Kinderhook residents are claiming that it’s illegal to display work while city officials have argued that the piece is technically a sign, making it a violation of local law. The gallery’s attorney, William J. Better, asserts that Truth Be Told is an artwork and its public display is protected by the special use permit that the School was given when it was founded in 2014.
“The statement is a pointed antidote to a presidency known for propaganda that disguises truth and history to present racist and nativist ideology as patriotism,” reads the description of the work on Shainman’s website. “It is also open-ended, intended to spark questions surrounding personal interpretations of truth and integrity.”
Shainman submitted a proposal to the Kinderhook community officials back on August 13 to build the work.

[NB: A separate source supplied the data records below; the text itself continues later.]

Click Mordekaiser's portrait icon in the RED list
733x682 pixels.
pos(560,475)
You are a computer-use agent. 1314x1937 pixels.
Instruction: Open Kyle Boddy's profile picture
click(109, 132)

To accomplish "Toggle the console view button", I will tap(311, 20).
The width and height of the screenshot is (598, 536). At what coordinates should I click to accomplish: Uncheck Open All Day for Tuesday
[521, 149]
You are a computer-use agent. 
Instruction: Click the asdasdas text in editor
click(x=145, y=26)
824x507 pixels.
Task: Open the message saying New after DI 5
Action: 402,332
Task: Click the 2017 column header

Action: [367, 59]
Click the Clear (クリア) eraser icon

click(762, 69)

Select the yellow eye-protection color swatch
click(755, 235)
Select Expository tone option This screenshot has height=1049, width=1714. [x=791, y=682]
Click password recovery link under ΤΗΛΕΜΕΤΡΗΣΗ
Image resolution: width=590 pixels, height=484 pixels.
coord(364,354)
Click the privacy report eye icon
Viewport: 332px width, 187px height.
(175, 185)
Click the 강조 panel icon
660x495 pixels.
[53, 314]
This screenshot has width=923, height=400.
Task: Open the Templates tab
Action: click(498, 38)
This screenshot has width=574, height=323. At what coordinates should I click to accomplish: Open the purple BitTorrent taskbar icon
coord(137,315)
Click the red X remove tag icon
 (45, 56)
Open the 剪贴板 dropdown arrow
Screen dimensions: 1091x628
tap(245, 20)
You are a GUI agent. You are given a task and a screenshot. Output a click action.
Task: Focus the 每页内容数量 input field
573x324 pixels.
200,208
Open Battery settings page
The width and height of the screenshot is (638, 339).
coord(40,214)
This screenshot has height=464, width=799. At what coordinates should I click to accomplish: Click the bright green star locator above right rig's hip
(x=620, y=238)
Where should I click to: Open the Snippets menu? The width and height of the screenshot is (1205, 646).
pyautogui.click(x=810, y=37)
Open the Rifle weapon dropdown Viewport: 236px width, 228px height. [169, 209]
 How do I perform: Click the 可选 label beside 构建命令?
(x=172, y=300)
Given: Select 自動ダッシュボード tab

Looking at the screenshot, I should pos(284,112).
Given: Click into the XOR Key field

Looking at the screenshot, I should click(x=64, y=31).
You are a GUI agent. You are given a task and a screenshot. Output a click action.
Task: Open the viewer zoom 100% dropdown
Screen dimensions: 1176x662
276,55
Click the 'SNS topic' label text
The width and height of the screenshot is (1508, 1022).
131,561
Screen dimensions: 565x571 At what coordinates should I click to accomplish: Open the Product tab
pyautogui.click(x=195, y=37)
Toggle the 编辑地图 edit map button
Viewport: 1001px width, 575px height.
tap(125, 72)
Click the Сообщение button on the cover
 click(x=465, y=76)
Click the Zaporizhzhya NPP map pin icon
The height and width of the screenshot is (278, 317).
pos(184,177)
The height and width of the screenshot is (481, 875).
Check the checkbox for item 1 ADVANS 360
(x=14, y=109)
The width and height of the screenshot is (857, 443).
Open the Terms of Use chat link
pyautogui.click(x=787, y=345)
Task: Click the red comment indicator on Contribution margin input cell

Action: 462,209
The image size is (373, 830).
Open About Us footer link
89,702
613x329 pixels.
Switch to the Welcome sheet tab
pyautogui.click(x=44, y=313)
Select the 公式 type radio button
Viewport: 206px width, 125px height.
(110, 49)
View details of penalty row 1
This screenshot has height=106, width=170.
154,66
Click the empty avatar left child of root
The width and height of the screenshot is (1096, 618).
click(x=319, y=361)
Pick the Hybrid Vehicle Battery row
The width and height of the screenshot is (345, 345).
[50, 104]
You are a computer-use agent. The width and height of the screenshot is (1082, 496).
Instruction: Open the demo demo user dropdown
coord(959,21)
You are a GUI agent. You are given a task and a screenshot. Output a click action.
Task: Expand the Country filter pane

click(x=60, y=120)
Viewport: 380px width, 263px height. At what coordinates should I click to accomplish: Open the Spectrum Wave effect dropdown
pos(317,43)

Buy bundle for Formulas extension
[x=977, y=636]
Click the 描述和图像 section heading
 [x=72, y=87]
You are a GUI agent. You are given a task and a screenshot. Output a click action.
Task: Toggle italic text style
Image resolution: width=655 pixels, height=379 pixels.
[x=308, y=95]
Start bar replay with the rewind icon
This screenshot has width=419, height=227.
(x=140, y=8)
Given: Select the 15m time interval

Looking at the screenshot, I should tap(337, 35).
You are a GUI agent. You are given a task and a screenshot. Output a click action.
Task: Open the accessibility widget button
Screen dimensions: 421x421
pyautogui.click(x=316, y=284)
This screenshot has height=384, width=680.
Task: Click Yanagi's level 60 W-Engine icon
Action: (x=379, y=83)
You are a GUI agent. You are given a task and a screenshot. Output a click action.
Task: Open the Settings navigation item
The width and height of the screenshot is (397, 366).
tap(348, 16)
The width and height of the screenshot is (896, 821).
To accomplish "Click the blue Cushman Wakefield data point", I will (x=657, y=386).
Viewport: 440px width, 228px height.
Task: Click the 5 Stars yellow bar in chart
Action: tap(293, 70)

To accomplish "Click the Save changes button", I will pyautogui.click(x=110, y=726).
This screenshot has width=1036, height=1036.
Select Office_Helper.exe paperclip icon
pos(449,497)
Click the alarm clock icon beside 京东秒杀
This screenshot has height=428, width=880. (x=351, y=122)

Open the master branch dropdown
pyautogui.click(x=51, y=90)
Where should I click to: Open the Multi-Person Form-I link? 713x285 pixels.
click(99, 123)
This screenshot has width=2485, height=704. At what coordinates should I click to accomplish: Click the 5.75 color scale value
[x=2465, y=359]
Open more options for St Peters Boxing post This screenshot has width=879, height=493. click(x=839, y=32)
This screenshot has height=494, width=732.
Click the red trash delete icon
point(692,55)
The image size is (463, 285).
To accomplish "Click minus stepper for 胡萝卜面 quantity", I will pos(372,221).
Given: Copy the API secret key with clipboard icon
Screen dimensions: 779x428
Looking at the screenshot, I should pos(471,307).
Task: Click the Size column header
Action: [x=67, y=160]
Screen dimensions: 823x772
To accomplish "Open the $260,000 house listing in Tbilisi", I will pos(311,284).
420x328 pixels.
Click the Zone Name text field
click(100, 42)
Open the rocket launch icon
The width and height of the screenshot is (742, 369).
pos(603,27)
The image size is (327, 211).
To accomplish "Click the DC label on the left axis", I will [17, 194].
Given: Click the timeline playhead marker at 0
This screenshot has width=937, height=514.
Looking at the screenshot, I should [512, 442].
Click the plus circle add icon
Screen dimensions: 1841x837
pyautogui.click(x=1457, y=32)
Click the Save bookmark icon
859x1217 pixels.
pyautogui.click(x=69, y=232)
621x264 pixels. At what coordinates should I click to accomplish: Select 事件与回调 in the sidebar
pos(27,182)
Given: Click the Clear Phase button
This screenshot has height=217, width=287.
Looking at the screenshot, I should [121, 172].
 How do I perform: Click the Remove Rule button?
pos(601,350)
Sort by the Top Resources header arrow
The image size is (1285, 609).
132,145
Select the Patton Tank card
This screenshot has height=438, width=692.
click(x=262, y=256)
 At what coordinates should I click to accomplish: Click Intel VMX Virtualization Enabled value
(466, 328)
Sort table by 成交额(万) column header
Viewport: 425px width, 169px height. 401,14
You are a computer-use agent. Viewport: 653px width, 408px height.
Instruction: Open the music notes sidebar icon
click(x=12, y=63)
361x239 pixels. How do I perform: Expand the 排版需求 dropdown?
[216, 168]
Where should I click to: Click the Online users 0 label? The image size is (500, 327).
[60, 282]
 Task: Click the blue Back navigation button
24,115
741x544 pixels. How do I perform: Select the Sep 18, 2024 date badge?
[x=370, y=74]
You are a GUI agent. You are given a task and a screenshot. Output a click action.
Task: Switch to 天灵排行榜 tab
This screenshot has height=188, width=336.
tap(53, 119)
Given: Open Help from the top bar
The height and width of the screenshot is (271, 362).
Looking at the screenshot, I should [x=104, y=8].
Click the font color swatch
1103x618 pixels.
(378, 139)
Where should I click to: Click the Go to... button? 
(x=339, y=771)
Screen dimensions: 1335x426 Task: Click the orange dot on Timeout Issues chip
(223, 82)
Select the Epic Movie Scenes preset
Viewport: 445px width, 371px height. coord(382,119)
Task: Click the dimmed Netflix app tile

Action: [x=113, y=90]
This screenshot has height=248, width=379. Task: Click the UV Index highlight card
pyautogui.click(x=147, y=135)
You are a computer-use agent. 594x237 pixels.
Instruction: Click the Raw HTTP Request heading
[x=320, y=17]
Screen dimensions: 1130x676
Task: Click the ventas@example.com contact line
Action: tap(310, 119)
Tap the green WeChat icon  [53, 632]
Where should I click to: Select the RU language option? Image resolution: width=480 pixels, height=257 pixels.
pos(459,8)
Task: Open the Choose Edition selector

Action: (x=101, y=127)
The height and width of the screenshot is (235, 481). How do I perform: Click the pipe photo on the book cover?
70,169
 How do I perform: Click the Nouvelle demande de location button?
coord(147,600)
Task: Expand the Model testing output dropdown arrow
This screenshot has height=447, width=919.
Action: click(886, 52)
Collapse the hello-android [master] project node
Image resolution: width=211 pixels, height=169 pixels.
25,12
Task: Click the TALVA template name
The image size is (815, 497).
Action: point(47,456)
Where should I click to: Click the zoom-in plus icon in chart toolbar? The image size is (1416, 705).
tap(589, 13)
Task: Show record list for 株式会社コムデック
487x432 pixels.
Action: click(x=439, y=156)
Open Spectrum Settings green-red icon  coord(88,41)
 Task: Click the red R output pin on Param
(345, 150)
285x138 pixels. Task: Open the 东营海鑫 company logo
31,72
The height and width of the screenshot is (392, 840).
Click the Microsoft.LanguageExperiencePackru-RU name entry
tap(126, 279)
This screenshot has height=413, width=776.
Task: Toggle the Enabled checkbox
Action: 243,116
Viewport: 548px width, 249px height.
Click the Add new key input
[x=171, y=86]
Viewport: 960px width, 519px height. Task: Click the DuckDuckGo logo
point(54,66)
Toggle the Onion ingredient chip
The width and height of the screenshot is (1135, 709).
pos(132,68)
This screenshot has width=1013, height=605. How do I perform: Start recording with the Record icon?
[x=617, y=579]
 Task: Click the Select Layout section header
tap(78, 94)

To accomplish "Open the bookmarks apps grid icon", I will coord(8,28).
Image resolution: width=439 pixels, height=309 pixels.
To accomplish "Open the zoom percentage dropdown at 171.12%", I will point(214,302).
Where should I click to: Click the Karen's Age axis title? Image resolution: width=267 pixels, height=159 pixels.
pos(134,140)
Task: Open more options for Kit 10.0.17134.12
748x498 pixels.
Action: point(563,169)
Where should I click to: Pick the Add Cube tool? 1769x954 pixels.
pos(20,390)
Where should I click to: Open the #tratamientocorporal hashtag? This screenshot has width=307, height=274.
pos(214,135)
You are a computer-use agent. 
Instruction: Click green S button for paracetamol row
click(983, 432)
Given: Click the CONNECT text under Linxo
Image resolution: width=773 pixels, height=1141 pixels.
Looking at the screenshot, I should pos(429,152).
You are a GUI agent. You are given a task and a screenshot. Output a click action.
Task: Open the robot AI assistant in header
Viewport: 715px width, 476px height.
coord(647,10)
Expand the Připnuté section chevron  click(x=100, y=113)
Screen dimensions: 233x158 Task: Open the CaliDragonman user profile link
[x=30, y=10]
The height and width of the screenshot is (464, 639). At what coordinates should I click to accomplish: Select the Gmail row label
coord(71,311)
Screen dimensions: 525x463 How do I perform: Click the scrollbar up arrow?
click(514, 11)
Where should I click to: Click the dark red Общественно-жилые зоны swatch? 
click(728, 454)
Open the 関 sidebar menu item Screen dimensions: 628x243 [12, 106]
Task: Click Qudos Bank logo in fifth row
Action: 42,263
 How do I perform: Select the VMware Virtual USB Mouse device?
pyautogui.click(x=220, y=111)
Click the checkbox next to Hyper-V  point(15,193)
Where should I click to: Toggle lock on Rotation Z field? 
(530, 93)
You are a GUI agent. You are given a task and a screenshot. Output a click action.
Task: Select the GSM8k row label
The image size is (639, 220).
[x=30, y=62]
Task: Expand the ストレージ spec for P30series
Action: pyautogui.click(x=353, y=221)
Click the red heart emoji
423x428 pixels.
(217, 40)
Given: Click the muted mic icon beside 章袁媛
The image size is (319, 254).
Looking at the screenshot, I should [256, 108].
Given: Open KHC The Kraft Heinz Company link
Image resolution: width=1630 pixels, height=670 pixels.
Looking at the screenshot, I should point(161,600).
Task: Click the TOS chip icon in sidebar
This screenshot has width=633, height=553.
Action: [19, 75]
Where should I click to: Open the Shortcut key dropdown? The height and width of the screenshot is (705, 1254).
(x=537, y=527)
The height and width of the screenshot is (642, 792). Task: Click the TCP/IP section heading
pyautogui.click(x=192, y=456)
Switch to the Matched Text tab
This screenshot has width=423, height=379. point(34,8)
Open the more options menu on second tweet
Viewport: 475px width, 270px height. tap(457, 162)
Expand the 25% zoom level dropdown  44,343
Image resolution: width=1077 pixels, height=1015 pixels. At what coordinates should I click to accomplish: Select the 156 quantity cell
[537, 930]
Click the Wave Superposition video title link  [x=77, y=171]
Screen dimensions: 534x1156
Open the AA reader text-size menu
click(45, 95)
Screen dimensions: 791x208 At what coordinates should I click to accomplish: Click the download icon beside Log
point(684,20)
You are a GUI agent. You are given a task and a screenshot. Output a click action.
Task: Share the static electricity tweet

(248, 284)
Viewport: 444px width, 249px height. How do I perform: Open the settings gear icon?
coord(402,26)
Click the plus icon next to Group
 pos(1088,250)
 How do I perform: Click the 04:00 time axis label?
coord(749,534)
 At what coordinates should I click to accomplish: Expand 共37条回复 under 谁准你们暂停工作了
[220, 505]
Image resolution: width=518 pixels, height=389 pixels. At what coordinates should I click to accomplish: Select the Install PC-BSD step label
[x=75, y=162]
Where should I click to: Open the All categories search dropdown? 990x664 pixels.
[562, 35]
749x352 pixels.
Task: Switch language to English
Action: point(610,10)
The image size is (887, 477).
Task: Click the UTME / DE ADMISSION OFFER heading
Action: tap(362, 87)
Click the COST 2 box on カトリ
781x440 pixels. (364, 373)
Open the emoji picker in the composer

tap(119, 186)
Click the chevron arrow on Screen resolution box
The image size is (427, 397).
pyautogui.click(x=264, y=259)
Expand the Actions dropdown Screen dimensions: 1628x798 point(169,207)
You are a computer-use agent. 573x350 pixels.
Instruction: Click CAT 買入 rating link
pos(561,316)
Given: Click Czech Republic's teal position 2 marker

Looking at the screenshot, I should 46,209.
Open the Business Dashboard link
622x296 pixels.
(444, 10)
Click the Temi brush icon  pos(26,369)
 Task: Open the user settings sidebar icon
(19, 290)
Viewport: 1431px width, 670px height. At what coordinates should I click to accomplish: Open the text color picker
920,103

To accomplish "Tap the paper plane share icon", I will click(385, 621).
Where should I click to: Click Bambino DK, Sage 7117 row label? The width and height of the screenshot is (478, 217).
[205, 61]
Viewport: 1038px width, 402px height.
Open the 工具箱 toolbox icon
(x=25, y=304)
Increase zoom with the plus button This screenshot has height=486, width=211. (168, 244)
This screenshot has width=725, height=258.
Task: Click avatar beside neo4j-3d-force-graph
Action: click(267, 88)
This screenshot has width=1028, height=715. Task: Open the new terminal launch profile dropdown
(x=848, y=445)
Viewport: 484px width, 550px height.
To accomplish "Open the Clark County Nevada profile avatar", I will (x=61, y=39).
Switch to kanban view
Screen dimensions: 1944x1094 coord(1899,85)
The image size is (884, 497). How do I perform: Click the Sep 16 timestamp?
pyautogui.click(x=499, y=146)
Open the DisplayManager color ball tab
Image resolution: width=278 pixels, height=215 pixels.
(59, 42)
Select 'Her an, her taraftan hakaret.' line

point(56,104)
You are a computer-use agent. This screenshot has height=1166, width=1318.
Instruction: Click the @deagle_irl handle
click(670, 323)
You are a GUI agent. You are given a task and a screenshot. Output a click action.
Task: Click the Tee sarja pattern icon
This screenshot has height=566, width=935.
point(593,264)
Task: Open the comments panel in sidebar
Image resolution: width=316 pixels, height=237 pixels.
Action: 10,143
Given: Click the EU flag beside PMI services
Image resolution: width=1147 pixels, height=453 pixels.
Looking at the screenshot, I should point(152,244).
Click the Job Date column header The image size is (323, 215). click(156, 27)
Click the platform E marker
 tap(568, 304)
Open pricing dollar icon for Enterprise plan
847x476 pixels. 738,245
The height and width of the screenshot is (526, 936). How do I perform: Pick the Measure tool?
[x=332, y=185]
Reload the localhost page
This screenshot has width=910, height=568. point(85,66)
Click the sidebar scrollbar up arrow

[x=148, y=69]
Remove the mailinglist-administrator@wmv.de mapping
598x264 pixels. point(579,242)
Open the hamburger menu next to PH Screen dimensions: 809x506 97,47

However, the town rejected the proposal to construct the installation which led to long debates between the two parties on whether the work is considered public art. Shaiman authorized the work to be completed before the issue was even resolved.“I naïvely thought I could just explain it and they’d agree. They were saying it’s a sign, and it isn’t,” said Shainman to the New York Times.
Kinderhook continues to stand by its refusal to show the show while also referencing the alleged fire hazard caused by the piece since it covers the windows and doors of the School.
“We are actively contesting the village’s assertion that this work is signage and not art,” Shainman said in a statement. “The School is a place of cultural enrichment for the community and has permits to show artwork both inside and outside of the building. We have never before dealt with issues of censorship.”
Jack Shainman Gallery has until December 5 to appeal with the community’s order, which it plans to do.